**Data in this exercise**.
##############################

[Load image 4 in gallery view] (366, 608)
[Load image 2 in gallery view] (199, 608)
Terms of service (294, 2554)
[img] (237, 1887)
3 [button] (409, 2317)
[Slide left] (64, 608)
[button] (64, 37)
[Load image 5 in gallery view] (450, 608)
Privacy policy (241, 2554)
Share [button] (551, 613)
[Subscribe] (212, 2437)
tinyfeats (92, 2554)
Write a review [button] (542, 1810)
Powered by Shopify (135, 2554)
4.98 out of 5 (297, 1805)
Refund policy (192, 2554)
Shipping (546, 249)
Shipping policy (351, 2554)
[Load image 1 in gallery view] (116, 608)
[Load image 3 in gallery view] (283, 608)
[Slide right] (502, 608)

##############################

**Exercise aim**.
Check each line of the data for "gallery". Copy the lines where it turns up.

**Answer for this exercise**.
[Load image 4 in gallery view] (366, 608)
[Load image 2 in gallery view] (199, 608)
[Load image 5 in gallery view] (450, 608)
[Load image 1 in gallery view] (116, 608)
[Load image 3 in gallery view] (283, 608)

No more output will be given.